If automakers want to compete, they could go Google

One thing that stuck with me after a recent trip to Paris, other than the Eiffel Tower, was that most office buildings empty at 5 p.m.

In the Motor City, by comparison, you can bet that many folks frequently burn the midnight oil.

After talking to some Parisians, I learned that the French enjoy liberal vacation policies and workweeks of 40 hours or less.

There are pitfalls to that system, but I admit I felt a tinge of envy.

I don't see U.S. companies going French anytime soon, but I do see some automakers recognizing the benefits of easing up on the white-collar work force a little, even allowing flexible schedules.

Ford Motor Co., for example, has concluded that expecting employees to arrive at 7 a.m. and to work until the late evening won't fly with many of today's workers, who value a balance between work and personal life.

So Ford has created a job-sharing program that allows for advancement and good salary for talented employees but requires fewer hours.

Ford is considering other such changes. That's notable for a company where the unwritten rule for decades was you arrive before and leave after your boss does.
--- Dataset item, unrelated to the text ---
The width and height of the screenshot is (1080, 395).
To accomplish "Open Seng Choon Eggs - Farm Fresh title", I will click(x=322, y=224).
At Toyota's U.S. headquarters, there are several open-space work areas with half-cubicle desks rather than offices. The idea is to have a more creative, less corporate environment, or so I was told when I visited there a few years ago.

Now, I'm not suggesting automakers take the whole Google approach to the workplace, complete with foosball tables, video games and scooters.

But some automakers seem to realize that they should embrace some of Google's work culture if they are to compete for talent.

By the way, I'm told that at Google you can bring your dog to work with you.

There's that tinge of envy again.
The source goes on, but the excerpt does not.